7/6 – Crude put in a massive reversal today. I love the ‘top on news (OPEC)’ dynamic, especially from this major price zone. Recall that this is the trendline from 2008 and a well-defined horizontal zone (see weekly chart below). I am bearish crude at this level.
I’m torn on USDOLLAR here. The count above makes a compelling Elliott case for another leg up with action since the high as a 4th wave triangle. The upside zone is still 11980-12017. The line in the sand for this count is 11856. If that gives way, then I’ll lean towards a deeper drop towards 11804. Non-USD crosses might be the way to go right now without much of a view on immediate USD direction. More on that at the end of today’s post.
7/1 – USDOLLAR did pull back after the most recent note before resuming higher. Price is quickly approaching possible resistance in the 11980-12017 zone. The bottom of the zone is a parallel that has provided support and resistance for over a year (notice the symmetry on display with the supporting parallel) and the top of the zone is where the rally would consist of 2 equal legs.
DXY is in a similar position USDOLLAR. An Elliott case can be made that strength from the 7/6 low is an ending diagonal. Under this scenario, DXY trades up to 93 or so before reversing lower. HOWEVER, note that the bottom of the zone noted a few weeks ago has been met (92.79…the high so far is 92.85). Under 92 would suggest that a deeper drop is underway with 91.50 as a first stop.

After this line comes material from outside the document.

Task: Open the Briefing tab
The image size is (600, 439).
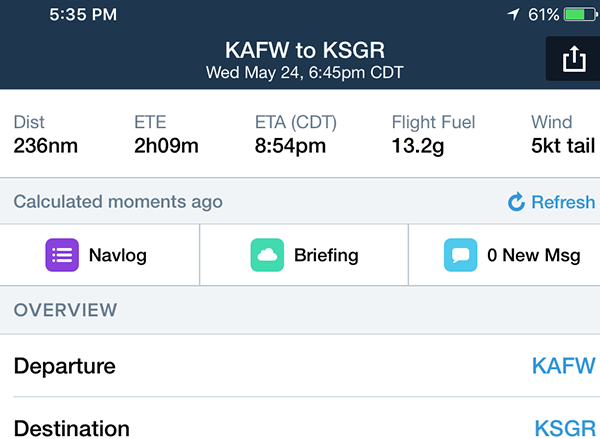Action: click(x=304, y=255)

6/30 – Near term DXY upside focus is 92.79-93.02. The zone is defined by the median line of the fork that begins at the January low and the uncovered close from 4/5. It’s also the line off of the September and March highs. A break above would be extremely bullish given the STILL crowded short USD position. I’ll zoom in as price approaches the level but my initial thinking is that DXY completes a 5 wave rally into the noted zone and pulls back.
Despite USDOLLAR and DXY comments, I’m of the mind that EURUSD put in a low today. The drop from 5/25 ‘counts’ in 5 waves and the level is extremely well-defined (trendline from November low). The high volume level from US CPI at 1.1800 is proposed support. Upside levels of interest are 1.1940/75 (median line and 6/25 high) and 1.2078 (61.8% retrace and 75 line…the low is on the 25 line so watch for that symmetry!).

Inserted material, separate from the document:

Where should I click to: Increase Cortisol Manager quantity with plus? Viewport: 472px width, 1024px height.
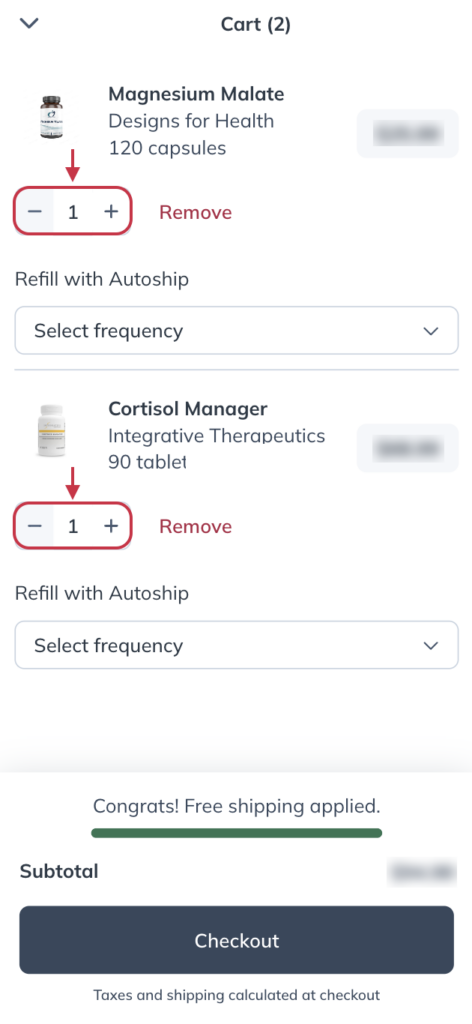tap(112, 526)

7/13 – EURUSD is testing the line off of the November and March lows. It’s tempting to call a break below this line a ‘breakdown’ but price would still face the median line from the fork that originates at the February high. Let’s see what happens at the median line if reached. A bounce from there would set up a short at slightly higher levels and at a later date. A break below would set up a short immediately at the underside of the median line. The median line is about 1.1730.
USDJPY reversed just before the noted zone but on the underside of former trendline support so I’ll adopt a bearish view against today’s high. Proposed resistance is 110.30/40. The target on this swing is 108.50s as 2 equal legs down from the high is 108.57 and the 5/25 low is 108.56.
7/13 – If a bigger top is in place for USDJPY, then price should turn down in the 110.85-111.02 zone. The bottom of the zone is the 61.8% retrace and the top of the zone is daily reversal resistance. This zone includes the March high and resistance from June.
I love this EURCAD long setup. Price broke above the 2021 trendline on 7/8, pulled back and found support at the top side of that line (and the month open at 1.4705). The blue line extends off of the 2015 and 2020 lows (see daily chart below). Broad upside focus is the April high at 1.5193. 1.4770s (former resistance) is support. What’s more, the bearish oil view supports this idea (see 2 charts down).